UK and South Korea team to improve fuel cell technologyNovember 11, 2013
Fuel cell technology continues to gain popularity
As the world continues to grow more environmentally conscious, many countries are beginning to show an aggressive interest in clean technology. Renewable energy is often cited as an effective tool that can be used to derail the potentially massive impact of climate change as well as fostering economic stability, but clean technology is the engine that could ensure the continued sustainability of many countries. Fuel cell technology, in particular, has managed to garner a great deal of attention in recent years for this purpose.

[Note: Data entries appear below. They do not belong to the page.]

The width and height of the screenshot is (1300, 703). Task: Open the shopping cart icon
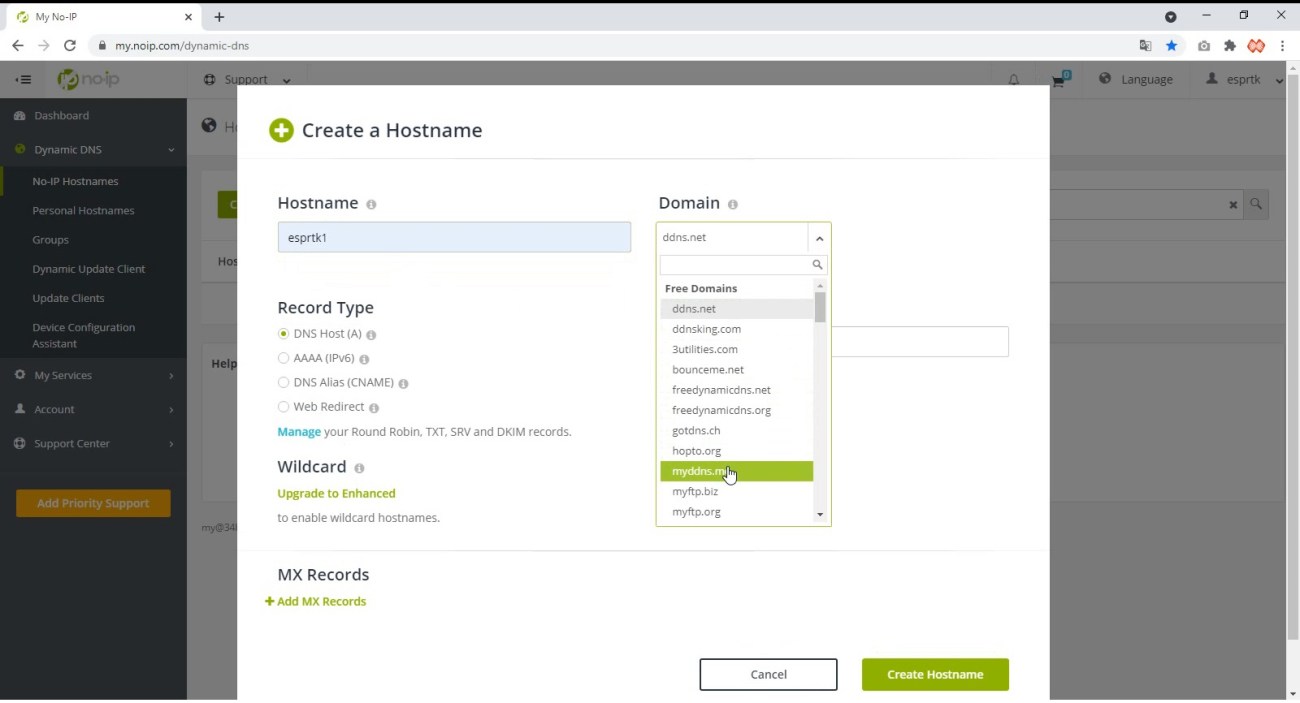coord(1059,80)
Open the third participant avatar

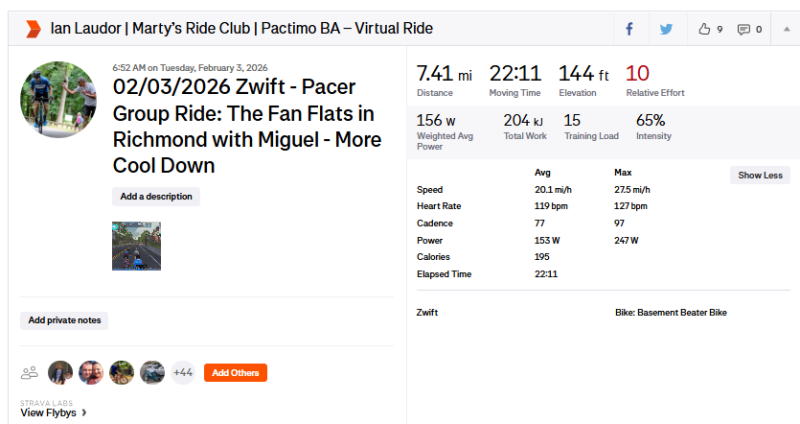122,373
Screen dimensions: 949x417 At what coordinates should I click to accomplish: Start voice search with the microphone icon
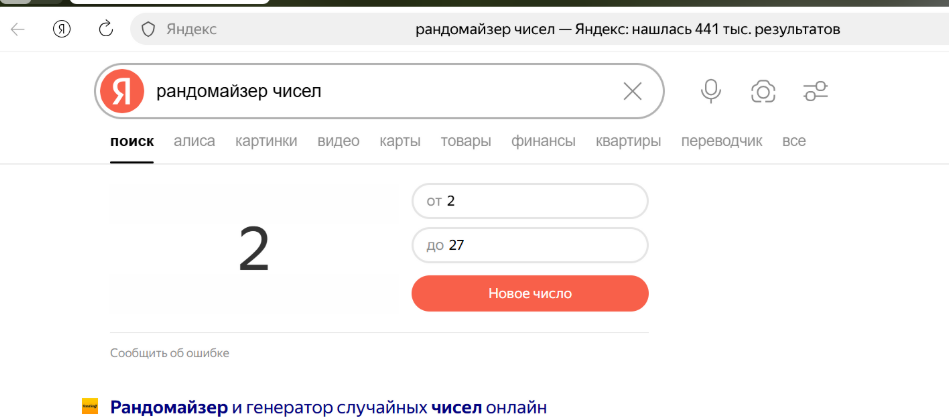click(x=711, y=92)
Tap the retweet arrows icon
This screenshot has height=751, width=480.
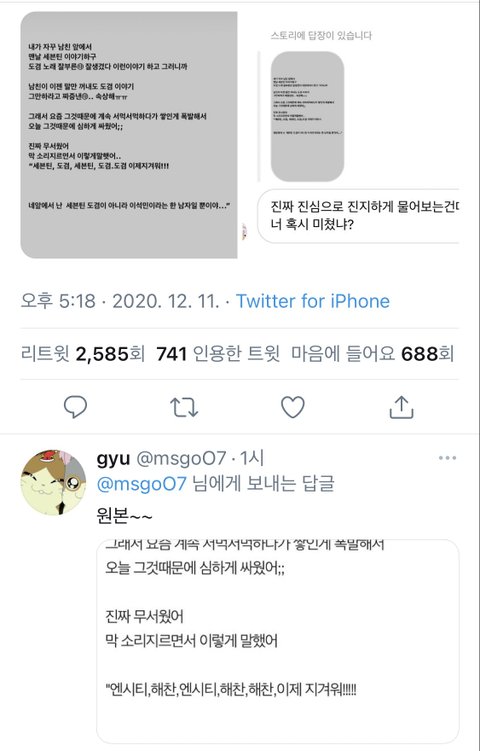184,407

Interest in fuel cells continues to rise
Fuel cells are nothing new, but have seen relatively little use outside of industrial sectors for the majority of their existence. In recent years, these energy systems have been gaining more prominence for their uses in transportation and as residential energy generators. The technology is, however, faced with several challenges that have made the use of fuel cells somewhat unpopular. One of these challenges has to do with efficiency, while others have to do with cost and performance. Solving these problems has become a major priority for those interested in renewable energy.
Researchers aim to overcome challenges facing fuel cells
Researchers from the United Kingdom’s Imperial College London and South Korea’s Pohang University of Science and Technology have joined together to make progress in fuel cell technology. The initiative is meant to find ways to improve fuel cell technology, with a relatively strong focus on fuel cells that make use of hydrogen fuel. The initiative will tackle various technical issues concerning fuel cells while also focusing on how to improve their efficiency and their appeal to businesses and consumers alike.
Hydrogen fuel cells establish traction in transportation sector
Hydrogen fuel cells have become quite popular in the transportation sector, where they are slated to usher in a new generation of zero-emissions vehicles. Beyond transportation, however, fuel cells have yet to establish significant momentum as renewable energy systems. Solving the problems associated with these energy systems may change that.